The decision metric for each sound recording may be compared to a threshold value (which may be constant across all the sound recordings), and a rate estimate may be assigned to the sound recording in dependence on said comparison. If the decision metric exceeds the threshold value, the individual rate estimate may not be assigned to the respective sound recording and a different rate estimate may be assigned to the sound recording instead. In some embodiments, the different rate estimate may be the individual rate estimate with a highest quality measure across all of the sound recordings. Alternatively, the different rate estimate may be the aggregate rate estimate (e.g. determined over all the sound recordings, or over all the sound recordings other than the respective sound recording), or a non-weighted average of the individual rate estimates, such as the median or the mean.

In a set of embodiments, if the decision metric for a sound recording exceeds the threshold value and the quality measure of all the sound recordings is below a minimum value, an average (e.g. the median or the mode) of the individual rate estimates may be assigned to the sound recording (e.g. instead of the rate estimate from the highest quality recording).

The rate estimate assigned to each sound recording may then be used to segment the respective sound recording. For example, as discussed above, an assigned heart rate may be used to inform the process of splitting each heart beat into segments corresponding to diastole and systole phases.

In a set of embodiments, a decision metric for a sound recording is calculated using a respective confidence score for the sound recording, and/or a respective deviation score. The confidence score may depend at least in part on a confidence measure for the sound recording (e.g. as described above). The deviation score may be calculated as a function of an individual deviation value for the respective sound recording and a collective deviation value. An individual deviation value for a respective sound recording may be calculated as, or in dependence on, the difference between the individual rate estimate for the sound recording and the aggregate rate estimate. A collective deviation value for a respective sound recording may be calculated as the standard deviation of two or more of the individual rate estimates of the plurality of sound recordings. In particular, the collective deviation value for a sound recording may calculated as the standard deviation of all of the plurality of individual rate estimates apart from the individual rate estimate determined for the respective sound recording (e.g. o-_j as described below). Such a deviation score can help in detecting outliers — i.e. individual rate estimates that may be spurious — by identifying situations where an individual rate estimate for a sound recording differs significantly from the rates estimates of the other sound recordings and where those other sound recordings are all in close agreement with each other.
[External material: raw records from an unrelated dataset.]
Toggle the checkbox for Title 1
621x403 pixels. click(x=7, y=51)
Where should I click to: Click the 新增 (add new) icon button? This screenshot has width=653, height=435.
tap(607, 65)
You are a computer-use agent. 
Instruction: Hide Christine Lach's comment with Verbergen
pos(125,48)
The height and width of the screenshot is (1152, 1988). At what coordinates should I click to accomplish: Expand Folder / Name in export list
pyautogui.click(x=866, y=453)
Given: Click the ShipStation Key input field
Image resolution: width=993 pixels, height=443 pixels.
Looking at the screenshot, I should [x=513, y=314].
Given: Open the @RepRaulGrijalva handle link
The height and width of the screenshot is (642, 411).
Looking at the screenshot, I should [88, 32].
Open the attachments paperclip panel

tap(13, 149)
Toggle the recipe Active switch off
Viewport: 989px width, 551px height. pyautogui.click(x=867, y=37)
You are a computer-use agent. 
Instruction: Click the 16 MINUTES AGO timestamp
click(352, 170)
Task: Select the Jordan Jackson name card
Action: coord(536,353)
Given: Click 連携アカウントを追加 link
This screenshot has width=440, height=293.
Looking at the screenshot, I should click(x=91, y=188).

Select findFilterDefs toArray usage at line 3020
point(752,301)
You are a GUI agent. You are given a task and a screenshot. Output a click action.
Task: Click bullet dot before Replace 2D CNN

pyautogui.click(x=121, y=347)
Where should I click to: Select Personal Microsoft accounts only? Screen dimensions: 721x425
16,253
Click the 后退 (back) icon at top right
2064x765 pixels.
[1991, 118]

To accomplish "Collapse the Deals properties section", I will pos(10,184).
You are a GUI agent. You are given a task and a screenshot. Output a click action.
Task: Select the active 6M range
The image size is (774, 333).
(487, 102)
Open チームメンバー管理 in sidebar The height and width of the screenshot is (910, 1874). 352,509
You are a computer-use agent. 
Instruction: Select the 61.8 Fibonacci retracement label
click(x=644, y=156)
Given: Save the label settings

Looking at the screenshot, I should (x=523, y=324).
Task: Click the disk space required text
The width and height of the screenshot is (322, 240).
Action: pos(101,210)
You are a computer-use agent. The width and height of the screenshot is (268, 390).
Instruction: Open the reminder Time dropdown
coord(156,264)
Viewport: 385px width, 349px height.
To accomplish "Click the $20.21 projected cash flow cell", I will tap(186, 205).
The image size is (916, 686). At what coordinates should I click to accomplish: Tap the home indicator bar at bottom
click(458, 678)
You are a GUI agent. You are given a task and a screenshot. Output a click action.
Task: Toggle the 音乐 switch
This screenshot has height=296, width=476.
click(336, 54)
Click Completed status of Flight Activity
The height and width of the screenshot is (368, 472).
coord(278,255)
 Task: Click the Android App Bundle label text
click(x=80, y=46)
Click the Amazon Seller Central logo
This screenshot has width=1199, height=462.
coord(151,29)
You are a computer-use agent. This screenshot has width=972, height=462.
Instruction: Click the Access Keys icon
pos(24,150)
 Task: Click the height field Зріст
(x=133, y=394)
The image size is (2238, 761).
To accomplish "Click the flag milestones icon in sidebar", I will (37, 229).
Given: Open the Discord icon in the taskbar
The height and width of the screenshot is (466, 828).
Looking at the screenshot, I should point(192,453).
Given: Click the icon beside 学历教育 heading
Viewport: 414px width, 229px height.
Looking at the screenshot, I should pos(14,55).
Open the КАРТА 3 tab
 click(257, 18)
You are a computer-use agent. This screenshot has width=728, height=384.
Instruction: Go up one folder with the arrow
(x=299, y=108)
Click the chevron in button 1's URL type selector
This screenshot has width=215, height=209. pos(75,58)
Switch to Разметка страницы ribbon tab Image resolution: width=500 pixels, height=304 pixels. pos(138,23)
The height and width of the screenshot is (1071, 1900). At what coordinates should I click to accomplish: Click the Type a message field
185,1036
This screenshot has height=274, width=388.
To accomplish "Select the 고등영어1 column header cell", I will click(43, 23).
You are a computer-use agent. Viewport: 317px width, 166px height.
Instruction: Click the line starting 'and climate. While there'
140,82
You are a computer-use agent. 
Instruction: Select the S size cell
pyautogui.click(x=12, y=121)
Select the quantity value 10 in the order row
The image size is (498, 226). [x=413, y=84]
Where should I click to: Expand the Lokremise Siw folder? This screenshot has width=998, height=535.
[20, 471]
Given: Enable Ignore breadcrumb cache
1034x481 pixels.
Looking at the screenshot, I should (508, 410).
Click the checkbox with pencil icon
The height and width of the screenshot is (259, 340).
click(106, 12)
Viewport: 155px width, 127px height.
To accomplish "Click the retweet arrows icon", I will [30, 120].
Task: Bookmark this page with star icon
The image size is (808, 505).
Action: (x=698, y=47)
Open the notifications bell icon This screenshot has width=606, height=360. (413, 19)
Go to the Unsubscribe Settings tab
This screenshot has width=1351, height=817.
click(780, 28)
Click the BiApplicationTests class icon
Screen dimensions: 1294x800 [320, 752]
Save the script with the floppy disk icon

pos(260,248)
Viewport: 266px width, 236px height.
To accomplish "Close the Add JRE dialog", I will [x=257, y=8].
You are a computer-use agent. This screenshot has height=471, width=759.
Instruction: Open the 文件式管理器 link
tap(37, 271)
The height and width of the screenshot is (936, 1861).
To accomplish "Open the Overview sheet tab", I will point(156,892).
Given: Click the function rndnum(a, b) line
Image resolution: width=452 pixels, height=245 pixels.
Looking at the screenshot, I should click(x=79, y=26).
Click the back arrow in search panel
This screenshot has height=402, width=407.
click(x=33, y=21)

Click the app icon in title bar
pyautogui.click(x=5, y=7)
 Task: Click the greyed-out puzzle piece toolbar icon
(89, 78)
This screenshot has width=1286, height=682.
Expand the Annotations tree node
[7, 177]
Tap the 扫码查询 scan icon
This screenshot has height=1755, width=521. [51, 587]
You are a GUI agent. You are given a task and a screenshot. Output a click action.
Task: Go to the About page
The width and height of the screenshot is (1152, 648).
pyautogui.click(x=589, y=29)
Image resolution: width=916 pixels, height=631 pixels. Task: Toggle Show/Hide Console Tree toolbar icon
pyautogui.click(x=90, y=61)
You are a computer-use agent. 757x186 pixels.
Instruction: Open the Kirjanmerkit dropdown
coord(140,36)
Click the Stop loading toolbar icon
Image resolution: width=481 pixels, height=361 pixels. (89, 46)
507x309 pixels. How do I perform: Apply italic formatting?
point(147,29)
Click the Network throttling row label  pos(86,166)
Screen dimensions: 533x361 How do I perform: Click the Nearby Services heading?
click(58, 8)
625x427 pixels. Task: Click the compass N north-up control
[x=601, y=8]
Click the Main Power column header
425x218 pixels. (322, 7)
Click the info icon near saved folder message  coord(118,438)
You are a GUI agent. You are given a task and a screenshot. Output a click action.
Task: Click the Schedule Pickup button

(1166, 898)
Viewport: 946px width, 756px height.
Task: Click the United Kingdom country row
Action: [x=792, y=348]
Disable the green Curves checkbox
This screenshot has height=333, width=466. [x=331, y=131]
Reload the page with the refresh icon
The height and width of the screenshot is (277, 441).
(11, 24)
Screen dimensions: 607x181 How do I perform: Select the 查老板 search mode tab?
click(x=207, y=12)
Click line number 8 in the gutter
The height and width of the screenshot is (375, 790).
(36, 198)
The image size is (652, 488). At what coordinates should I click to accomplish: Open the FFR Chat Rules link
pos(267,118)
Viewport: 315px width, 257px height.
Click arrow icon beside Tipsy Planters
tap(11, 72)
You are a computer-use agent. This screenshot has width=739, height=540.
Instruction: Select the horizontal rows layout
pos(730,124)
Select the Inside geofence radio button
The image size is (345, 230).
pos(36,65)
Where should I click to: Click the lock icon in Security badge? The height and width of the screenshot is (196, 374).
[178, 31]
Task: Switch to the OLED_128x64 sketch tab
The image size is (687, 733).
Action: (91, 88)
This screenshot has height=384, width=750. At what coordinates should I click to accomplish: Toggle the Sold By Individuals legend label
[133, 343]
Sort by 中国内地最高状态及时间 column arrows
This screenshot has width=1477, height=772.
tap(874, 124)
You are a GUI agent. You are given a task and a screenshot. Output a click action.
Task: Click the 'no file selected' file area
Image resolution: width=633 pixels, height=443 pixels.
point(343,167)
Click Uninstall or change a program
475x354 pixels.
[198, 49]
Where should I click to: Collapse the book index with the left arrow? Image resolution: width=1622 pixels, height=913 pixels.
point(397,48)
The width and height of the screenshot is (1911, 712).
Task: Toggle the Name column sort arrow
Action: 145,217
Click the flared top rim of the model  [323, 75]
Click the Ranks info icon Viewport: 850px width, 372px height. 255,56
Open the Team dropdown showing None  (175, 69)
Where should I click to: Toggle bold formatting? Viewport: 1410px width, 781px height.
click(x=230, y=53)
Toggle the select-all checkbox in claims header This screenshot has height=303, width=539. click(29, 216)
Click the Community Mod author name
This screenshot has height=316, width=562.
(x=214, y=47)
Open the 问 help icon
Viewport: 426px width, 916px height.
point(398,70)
The confidence score for each sound recording may be calculated in dependence on a confidence measure for the respective sound recording, and on a highest individual confidence measure out of a plurality of individual confidence measures calculated for the plurality of sound recordings. For example, the confidence score may depend on an individual confidence measure normalised by the highest confidence measure across all of the sound recordings. It may be calculated as a weighted or non-weighted linear combination of the confidence measure for the sound recording and such a relative confidence measure. The apparatus may further comprise an electronic stethoscope for generating the plurality of sound recordings of the heart or respiratory system of the human or animal body. The electronic stethoscope may be integral with the processing system (e.g. in a common housing), or the apparatus may comprise or be configured to provide a wired or wireless connection from an output of the electronic stethoscope to an input of the processing system.

Some embodiments of the method may comprise capturing the plurality of sound recordings, e.g. as the sounds emanate from the heart or respiratory system of the human or animal body. However, in other embodiments, the plurality of sound recordings may be captured, or may have been captured, by a process that is separate from the disclosed method.

The plurality of sound recordings may be received (e.g. by a processing system as disclosed herein) from an electronic stethoscope or from a memory of the apparatus. The plurality of sound recordings may be received while the sounds are emanating from the human or animal body (e.g. being received in real-time as live sound recordings), or at a later time. In some embodiments, the plurality of sound recordings may have been captured before the commencement of the method (e.g., minutes, hours or days before the method is performed) and/or by a process that is separate from the claimed method.

The apparatus may comprise a memory for storing a result of any calculating or determining step disclosed herein, e.g. as one or more binary values. It may comprise an output, such as a display or a network connection for outputting any such result.

Each sound recording may span any number of cardiac or respiratory cycles — e.g. two, ten, a hundred or more.

The software may be provided on a non-transitory computer-readable medium.

Features of any aspect or embodiment described herein may, wherever appropriate, be applied to any other aspect or embodiment described herein. Where reference is made to different embodiments or sets of embodiments, it should be understood that these are not necessarily distinct but may overlap.

BRIEF DESCRIPTION OF THE DRAWINGS

Certain preferred embodiments of the invention will now be described, by way of example only, with reference to the accompanying drawings, in which:

Figure 1 shows a schematic overview of a clinician capturing a sound recording from the body of a subject using an electronic stethoscope in accordance with the present invention.

Figure 2 shows a schematic view of a human chest indicating exemplary locations for capturing different sound recordings in accordance with the present invention.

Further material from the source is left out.